Question: Use the table below to answer the questions below. The following prices are for call and put options on a stock priced at $50.25. The
Use the table below to answer the questions below.
The following prices are for call and put options on a stock priced at $50.25. The March options have 90 days remaining and the June options have 180 days remaining. In your profit answers below, assume that each transaction is scaled by 100, reflecting the size of option contracts.
|
| Calls | Puts | ||
| Strike | March | June | March | June |
| 45 | 6.85 | 8.45 | 1.20 | 2.15 |
| 50 | 3.90 | 5.60 | 3.15 | 4.20 |
| 55 | 1.95 | 3.60 | 6.15 | 7.00 |
a) (10 pts) You think the stock price will end up in the $49 to $51 range around mid March. Selecting from the March call options only, which option strategy from Chapter 7 would you recommend to provide a profit from this low-volatility forecast? What would be your option transactions be to set up this spread? What would be your maximum possible profit from this strategy?
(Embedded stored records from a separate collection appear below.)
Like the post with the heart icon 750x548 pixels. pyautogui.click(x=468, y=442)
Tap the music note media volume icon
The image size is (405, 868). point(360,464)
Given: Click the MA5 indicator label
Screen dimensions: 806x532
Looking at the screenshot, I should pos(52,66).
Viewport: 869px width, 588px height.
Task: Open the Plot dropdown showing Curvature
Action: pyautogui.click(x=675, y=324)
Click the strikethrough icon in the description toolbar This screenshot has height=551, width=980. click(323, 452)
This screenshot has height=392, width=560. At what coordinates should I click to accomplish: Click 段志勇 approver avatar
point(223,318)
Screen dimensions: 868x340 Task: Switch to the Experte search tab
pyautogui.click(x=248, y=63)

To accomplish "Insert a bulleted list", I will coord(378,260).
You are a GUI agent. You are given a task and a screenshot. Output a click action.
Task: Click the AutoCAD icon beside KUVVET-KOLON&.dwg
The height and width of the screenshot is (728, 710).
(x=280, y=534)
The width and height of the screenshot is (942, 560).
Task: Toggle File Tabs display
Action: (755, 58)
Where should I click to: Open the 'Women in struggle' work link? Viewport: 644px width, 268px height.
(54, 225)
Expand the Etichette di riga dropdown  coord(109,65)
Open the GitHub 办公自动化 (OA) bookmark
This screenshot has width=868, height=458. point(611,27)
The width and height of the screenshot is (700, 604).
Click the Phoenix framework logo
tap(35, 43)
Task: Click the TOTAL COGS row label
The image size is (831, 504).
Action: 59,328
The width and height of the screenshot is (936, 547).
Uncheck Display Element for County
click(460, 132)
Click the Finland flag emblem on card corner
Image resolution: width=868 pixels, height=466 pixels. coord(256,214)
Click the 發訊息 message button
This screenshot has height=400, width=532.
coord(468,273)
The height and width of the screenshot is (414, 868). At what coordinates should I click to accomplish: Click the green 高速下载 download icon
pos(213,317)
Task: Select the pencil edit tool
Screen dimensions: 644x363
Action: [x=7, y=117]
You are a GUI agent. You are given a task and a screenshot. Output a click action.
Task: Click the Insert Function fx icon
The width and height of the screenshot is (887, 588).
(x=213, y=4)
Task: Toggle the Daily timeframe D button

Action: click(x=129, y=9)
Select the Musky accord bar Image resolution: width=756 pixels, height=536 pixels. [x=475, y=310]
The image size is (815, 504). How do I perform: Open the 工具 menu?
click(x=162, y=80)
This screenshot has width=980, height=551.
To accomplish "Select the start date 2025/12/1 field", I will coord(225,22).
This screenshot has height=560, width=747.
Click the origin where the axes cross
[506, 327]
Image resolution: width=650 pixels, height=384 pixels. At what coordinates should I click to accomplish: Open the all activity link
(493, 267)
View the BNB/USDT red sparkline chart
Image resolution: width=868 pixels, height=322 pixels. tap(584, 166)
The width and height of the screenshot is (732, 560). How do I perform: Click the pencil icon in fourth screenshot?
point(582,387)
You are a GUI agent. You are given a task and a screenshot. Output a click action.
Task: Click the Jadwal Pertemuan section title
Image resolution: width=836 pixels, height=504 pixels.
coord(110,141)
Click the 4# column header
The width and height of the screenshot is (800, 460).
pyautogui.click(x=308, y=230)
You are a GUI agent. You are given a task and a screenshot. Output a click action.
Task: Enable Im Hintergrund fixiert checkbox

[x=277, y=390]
- (10 pts) Different Scenario: You think the stock price will fall modestly and end up around $$44-$45 by mid-June. Selecting from the June put options only, what option strategy would you recommend from Chapter 7 and what would your option transactions be to set it up?
-What would be your profit, in dollars, if the stock price turned out to be $44 at option expiration?
-What is the breakeven terminal stock price for this strategy?